Some would-be passengers have not taken the news well.
“There is a lot of red tape,” Elissa Wolfson told The New York Times. She had spent nearly $5,000 on reservations for herself and her daughter.
Gustafson said roughly 85% of the feedback they’ve received has been supportive. She shared an email sent earlier this week by Jennifer Terris of Charlotte, N.C.: “We think it is most unfair that other cruisers appear to be most impatient regarding the refund … The cancellation was certainly no one’s fault and this is a very unusual situation. We know you are doing your very best to work this out and everyone needs to just have a little patience!”
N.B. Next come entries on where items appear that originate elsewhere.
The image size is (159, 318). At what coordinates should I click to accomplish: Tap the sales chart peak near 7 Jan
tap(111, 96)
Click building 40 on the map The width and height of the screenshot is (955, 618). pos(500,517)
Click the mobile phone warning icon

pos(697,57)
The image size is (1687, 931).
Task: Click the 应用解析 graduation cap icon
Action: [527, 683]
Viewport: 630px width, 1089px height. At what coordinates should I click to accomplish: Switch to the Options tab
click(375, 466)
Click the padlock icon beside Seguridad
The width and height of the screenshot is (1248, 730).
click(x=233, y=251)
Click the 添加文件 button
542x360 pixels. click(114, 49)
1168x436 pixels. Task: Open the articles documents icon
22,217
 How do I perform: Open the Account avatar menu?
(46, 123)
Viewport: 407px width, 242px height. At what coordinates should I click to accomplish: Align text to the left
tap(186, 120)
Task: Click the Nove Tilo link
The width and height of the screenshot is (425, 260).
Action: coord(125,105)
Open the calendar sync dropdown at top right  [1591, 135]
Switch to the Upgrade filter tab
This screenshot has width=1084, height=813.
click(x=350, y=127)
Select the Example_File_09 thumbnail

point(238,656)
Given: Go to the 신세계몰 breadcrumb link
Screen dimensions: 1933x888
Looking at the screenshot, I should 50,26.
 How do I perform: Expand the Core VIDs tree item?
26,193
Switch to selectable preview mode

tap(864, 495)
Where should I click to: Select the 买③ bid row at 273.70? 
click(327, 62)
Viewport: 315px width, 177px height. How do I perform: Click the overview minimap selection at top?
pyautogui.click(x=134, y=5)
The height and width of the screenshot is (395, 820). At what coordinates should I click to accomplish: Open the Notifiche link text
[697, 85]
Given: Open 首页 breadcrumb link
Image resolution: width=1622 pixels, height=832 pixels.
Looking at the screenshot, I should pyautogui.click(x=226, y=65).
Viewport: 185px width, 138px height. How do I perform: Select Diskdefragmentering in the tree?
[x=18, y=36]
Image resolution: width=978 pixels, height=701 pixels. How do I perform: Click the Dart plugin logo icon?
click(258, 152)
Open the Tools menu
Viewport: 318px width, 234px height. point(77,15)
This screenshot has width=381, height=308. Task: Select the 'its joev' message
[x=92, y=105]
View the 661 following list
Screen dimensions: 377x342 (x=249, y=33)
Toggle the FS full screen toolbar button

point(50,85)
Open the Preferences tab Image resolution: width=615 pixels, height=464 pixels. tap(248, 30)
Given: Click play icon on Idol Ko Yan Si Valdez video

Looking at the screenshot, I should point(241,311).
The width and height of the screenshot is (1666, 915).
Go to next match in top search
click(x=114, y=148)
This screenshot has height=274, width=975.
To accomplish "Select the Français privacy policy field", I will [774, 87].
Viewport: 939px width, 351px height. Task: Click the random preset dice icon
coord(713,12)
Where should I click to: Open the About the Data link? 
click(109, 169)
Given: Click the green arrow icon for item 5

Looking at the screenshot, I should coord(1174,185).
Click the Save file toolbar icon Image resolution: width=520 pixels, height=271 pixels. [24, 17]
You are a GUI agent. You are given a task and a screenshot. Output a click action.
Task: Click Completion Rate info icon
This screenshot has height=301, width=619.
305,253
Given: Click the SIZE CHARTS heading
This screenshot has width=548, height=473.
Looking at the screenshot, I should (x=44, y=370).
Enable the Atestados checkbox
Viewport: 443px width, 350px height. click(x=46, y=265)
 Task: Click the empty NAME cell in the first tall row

There is some good news for “Prairie Home” fans: In addition to finishing his long-awaited memoir, Keillor is using the downtime in his Manhattan apartment to work on a new Lake Wobegon novel. He previously said he wouldn’t write any more stories about his fictional town.
He teases that the book will deal with what happens when residents “catch a virus from eating cheese that causes compulsive admission of innermost thoughts and guilty secrets.”
He promised advance copies for those who signed up for the cruise. At cost. Plus postage.